Der Organtropismus lässt sich als Indikator für einen schweren Krankheitsverlauf nutzen. So deutet ein positiver Urinstix bei Krankenhausaufnahme bereits auf eine schlechte Prognose hin, ein negativer Test auf eine eher günstige Prognose. Damit könnte der Test ggf. zur Planung nötiger Behandlungsressourcen beitragen, gerade in Ländern mit eingeschränkter Versorgung. Außer den Nieren zeigt auch die Leber einen ausgeprägten Virustropismus. Viele COVID-19-Patienten haben erhöhte Leberenzym-Werte, z. T. auch noch nach Klinikentlassung. Analysen der Hamburger Forscher weisen auf veränderte molekulare Profile und aktivierte Entzündungssignalwege hin. Diese Muster ähnelten jenen einer niedrig aktiven Hepatitis C, sagte Huber. Welche Folgen das für den Langzeitverlauf hat, ist noch unklar.

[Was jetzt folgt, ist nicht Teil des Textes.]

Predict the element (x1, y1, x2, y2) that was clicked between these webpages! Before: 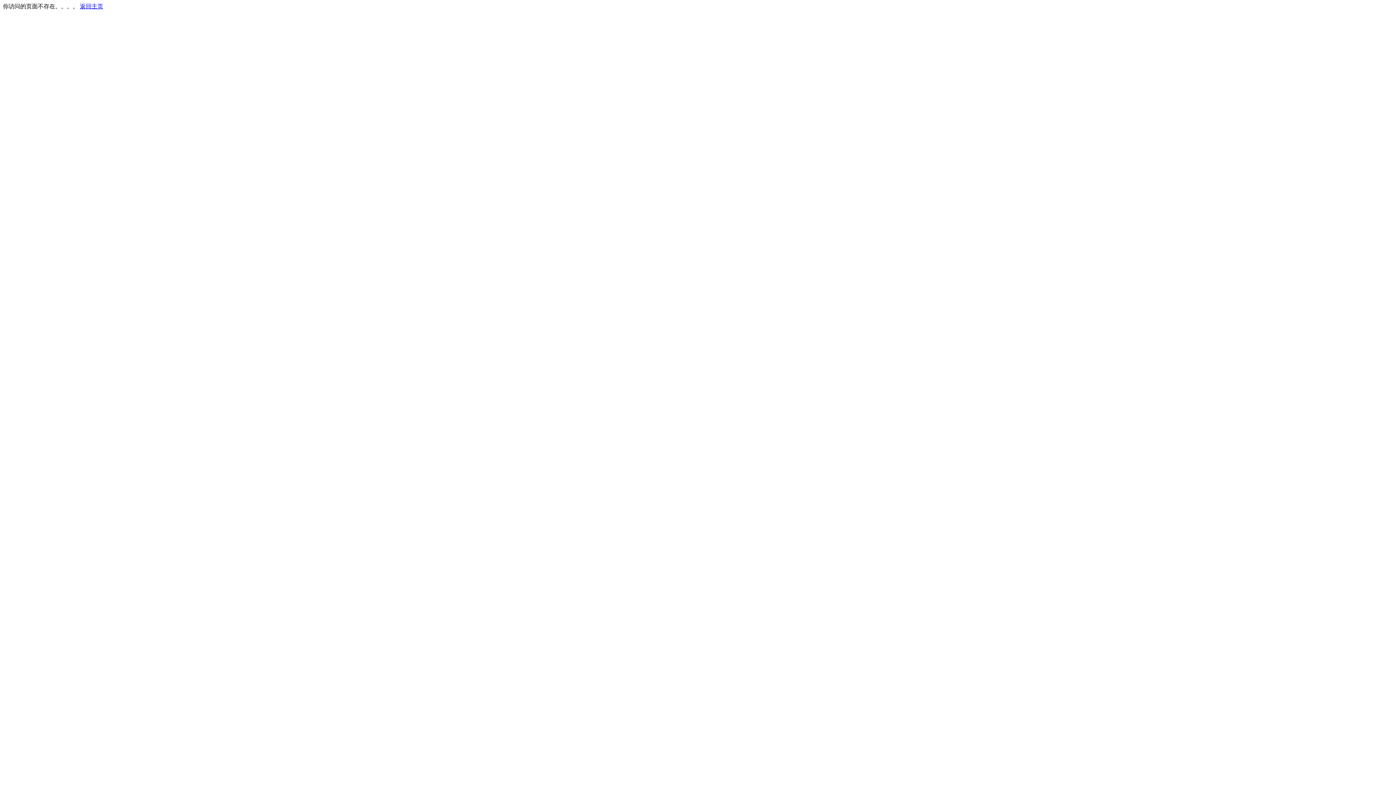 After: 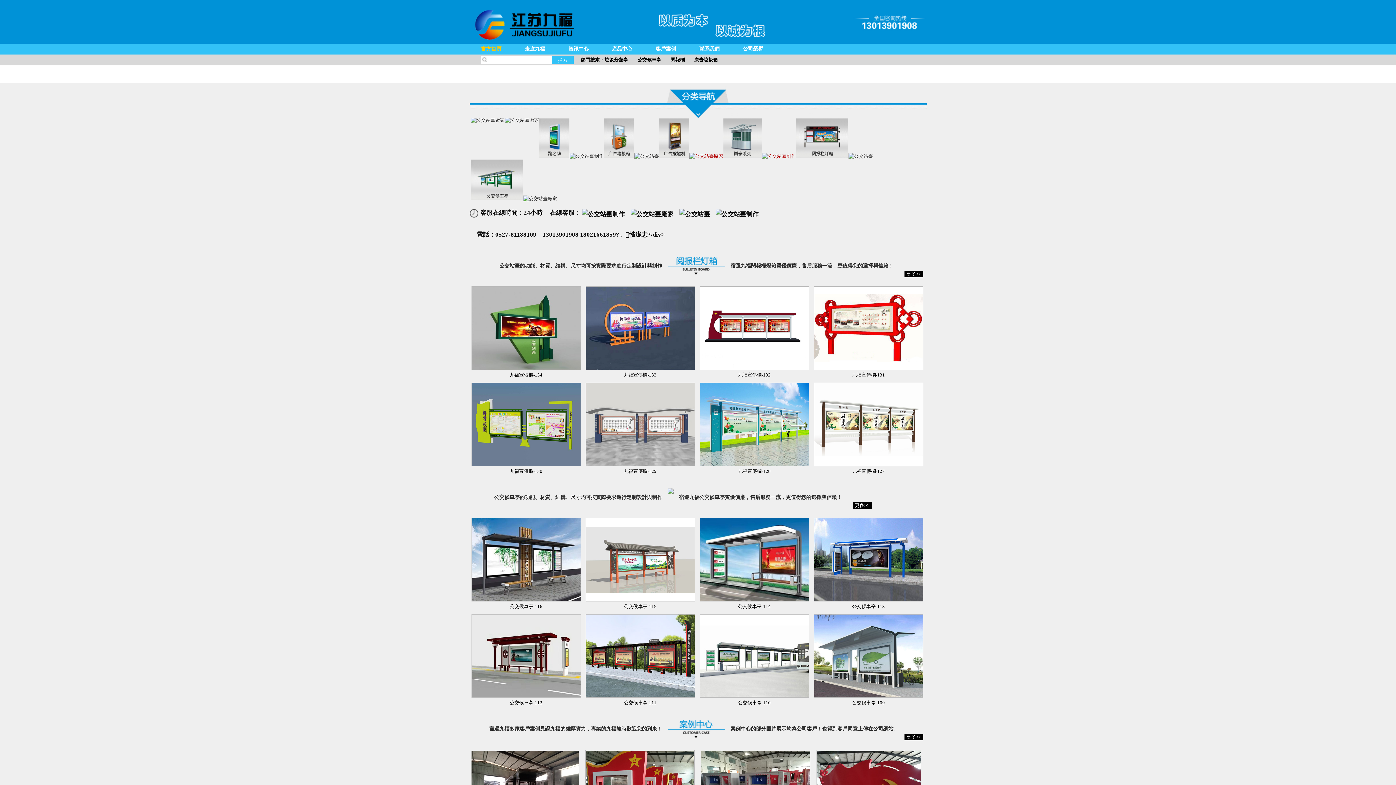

Die Hyperinflammation bei schwer Erkrankten ist beeindruckend. "Das CRP explodiert innerhalb weniger Tage", berichtete Prof. Andreas Schwarting von der Universitätsmedizin Mainz. Teilweise konnte der Zytokinsturm mit Immunsuppressiva wie einem Interleukin-1-Blocker gebändigt werden. Noch gilt es aber, die pathophysiologischen Hintergründe der Erkrankung genauer aufzuklären. Aus therapeutischer Sicht sei es wichtig, die Hyperinflammation rechtzeitig zu erkennen, so Schwarting. "Das Inflammasom scheint ein sehr wichtiger Therapieansatzpunkt zu sein". Nach seinen Angaben laufen derzeit mehr als 4.800 interventionelle Studien zur COVID-19-Therapie. Ein wichtiger Punkt scheint der jeweils richtige Zeitpunkt für bestimmte Therapieprinzipien zu sein.
Der Rostocker Neurologe Prof. Andreas Hermann forderte dazu auf, bei stationär behandelten Patienten aktiv nach neurologischen Symptomen zu suchen, v. a. bei Enzephalopathie. Hier sind gehäuft ischämische Schlaganfälle, Enzephalitis, Hirnblutungen und andere Komplikationen beobachtet worden. Neurologisch Vorerkrankte haben nach seinen Angaben zudem ein erhöhtes Risiko, an COVID-19 zu erkranken, verbunden mit erhöhter Morbidität und Mortalität. Hermann betonte zugleich, dass eine neurologische Vorerkrankung keine Kontraindikation für die Schutzimpfung gegen SARS-CoV-2 sei.